§ Problem description:
Write out the passage from the report below on President Zuma's hospital stay, beginning at "If President Jacob" and stopping after "second in June.".

===== Quoted passage =====

If President Jacob Zuma’s brief stay in hospital at the weekend was not at the country’s flagship military medical institution “it amounts to a vote of no confidence in the SA Military Health Service (SAHMS)” is the reaction of DA shadow defence and military veterans minister, David Maynier.
It was widely reported the President, who is also Commander-in-Chief of the SA National Defence Force (SANDF), was admitted to a Pretoria hospital with instructions to rest following “a demanding election and transition to a new administration” according to the Presidency.
Seventy-two-year-old Zuma undergoes two major medical examinations a year, one in January and the second in June.
“For this one the doctors felt he needed to be hospitalised for a thorough check-up following his demanding schedule. All visits are booked in advance,” a statement issued by the Presidency said.
The President, along with Cabinet Ministers and senior government officials, can obtain medical treatment at SAHMS hospitals, particularly 1 Military Hospital in Thaba Tshwane, Pretoria, where there is a special VIP unit. When multi-million Rand refurbishments are completed at 2 Military Hospital in Cape Town’s Wynberg suburb, it will also be able to accommodate senior elected and appointed government members at a VIP unit.
A reliable source within SAMHS said VIPs such as the President were not under “any obligation” to make use of military medical services.
“It’s their choice and SAMHS cannot stand in the way of any Minister who decides to use private doctors and/or specialists for medical treatment,” he said on condition of anonymity.
The whole question of service at SAHMS facilities, from the three military hospitals through to sickbays at bases across the country as well as operational medicine and allied services on deployments, locally or continentally, is currently under investigation by a task team appointed by Defence and Military Veterans Minister, Nosiviwe Mapisa-Nqakula.
The team was originally tasked to look only at the three military hospitals but this has since been extended to the full spectrum of military healthcare.

===== Data for analysis =====

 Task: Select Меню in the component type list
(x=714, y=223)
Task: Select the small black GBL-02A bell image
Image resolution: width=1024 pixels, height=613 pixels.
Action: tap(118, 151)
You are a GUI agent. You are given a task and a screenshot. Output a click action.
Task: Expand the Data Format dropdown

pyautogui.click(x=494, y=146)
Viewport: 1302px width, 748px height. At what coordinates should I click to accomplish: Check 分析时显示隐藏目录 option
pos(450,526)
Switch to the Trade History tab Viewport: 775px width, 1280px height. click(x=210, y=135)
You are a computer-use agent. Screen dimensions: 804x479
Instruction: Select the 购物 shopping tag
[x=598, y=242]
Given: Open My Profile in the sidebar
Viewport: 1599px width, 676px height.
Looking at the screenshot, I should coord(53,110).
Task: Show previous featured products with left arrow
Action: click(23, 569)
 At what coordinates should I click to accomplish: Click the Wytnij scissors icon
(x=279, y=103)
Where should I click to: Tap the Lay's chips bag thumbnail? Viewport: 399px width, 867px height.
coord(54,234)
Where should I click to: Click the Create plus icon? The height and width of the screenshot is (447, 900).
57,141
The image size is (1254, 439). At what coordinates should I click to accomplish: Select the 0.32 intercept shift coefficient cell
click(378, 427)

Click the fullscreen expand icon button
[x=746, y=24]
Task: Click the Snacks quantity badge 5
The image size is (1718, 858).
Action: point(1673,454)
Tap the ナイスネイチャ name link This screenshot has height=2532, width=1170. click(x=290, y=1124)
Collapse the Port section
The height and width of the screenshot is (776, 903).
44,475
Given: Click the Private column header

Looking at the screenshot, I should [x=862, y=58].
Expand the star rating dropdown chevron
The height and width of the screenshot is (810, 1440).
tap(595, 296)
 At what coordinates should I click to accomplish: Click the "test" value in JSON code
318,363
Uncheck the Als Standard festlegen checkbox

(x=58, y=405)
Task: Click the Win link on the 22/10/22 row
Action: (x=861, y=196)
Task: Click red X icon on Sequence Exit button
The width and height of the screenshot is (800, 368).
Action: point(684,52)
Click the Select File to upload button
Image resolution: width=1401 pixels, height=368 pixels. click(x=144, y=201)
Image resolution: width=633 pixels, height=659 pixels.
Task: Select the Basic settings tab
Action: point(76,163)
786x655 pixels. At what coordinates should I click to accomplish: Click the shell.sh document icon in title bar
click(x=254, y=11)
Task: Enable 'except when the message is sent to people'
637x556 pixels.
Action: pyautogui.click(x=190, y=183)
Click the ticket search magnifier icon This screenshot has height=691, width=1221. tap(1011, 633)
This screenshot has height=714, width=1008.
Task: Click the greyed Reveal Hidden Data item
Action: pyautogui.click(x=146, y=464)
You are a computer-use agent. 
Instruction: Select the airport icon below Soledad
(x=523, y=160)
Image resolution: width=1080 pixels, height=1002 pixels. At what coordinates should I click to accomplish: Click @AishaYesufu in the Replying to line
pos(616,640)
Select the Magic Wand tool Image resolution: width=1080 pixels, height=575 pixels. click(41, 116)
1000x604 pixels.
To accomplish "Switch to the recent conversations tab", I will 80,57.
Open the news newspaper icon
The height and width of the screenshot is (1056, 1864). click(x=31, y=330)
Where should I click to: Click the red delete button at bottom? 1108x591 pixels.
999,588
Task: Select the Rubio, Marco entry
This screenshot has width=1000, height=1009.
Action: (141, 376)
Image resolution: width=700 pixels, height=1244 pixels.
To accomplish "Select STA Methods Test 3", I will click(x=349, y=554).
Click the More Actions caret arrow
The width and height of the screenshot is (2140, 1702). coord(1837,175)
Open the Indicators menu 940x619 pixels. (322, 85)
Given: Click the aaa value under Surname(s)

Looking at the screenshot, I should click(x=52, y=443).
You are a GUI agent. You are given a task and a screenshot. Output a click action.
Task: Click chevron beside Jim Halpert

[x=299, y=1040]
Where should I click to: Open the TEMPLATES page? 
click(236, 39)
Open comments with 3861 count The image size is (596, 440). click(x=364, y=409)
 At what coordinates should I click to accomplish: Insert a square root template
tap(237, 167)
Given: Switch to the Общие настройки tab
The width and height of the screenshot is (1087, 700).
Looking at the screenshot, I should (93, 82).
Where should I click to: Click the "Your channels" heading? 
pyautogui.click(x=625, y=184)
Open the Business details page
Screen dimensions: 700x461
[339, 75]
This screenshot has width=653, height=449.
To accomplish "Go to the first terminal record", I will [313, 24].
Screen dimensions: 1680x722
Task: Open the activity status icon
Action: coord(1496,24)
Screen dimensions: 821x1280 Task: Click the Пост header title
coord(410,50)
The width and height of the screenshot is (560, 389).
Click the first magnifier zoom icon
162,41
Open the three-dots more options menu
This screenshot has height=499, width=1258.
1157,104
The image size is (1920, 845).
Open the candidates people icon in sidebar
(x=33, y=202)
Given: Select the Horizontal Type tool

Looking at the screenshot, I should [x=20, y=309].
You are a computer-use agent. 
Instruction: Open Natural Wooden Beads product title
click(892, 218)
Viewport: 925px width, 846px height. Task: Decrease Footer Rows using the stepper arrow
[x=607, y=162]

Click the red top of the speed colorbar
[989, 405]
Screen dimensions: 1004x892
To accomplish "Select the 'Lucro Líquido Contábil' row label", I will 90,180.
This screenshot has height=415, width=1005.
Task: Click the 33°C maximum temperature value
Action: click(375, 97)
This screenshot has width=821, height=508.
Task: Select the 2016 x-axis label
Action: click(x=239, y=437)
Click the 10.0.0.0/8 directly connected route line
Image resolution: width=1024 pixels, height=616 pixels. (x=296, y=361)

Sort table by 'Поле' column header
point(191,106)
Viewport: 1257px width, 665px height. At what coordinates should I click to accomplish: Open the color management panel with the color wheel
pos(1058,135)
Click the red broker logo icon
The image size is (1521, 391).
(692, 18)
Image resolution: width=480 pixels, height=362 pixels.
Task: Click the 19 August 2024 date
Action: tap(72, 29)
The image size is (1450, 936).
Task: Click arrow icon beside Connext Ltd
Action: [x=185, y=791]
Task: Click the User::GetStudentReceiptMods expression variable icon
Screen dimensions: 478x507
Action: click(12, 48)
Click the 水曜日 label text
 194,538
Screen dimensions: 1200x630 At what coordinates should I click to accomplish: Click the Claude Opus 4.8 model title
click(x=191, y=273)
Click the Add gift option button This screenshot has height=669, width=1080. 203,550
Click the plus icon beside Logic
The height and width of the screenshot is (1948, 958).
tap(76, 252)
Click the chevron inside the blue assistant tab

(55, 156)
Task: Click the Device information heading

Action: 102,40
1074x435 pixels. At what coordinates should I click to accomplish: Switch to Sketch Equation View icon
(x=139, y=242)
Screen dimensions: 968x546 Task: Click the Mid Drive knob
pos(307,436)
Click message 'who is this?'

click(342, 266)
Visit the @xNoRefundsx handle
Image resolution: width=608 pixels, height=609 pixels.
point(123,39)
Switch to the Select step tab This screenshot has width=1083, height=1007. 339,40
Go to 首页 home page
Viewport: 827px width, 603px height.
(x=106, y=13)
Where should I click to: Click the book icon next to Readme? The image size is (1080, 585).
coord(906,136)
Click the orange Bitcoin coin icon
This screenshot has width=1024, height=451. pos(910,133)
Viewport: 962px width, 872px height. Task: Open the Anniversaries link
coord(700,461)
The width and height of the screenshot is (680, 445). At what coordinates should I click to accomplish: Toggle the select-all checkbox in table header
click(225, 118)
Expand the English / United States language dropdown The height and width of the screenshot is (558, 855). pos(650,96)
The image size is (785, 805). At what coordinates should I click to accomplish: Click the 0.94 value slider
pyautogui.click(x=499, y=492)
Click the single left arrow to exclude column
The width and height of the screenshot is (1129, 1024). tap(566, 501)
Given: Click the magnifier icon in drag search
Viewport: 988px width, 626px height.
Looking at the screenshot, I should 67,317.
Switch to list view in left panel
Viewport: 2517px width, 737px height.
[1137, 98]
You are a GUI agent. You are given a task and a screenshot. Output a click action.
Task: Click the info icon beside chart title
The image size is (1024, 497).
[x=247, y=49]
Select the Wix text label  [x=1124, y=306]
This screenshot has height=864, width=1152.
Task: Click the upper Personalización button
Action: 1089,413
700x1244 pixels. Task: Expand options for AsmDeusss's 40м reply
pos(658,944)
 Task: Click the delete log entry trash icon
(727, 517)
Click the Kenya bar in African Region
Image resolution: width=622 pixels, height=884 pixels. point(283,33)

=====

§ Completed task:
If President Jacob Zuma’s brief stay in hospital at the weekend was not at the country’s flagship military medical institution “it amounts to a vote of no confidence in the SA Military Health Service (SAHMS)” is the reaction of DA shadow defence and military veterans minister, David Maynier.
It was widely reported the President, who is also Commander-in-Chief of the SA National Defence Force (SANDF), was admitted to a Pretoria hospital with instructions to rest following “a demanding election and transition to a new administration” according to the Presidency.
Seventy-two-year-old Zuma undergoes two major medical examinations a year, one in January and the second in June.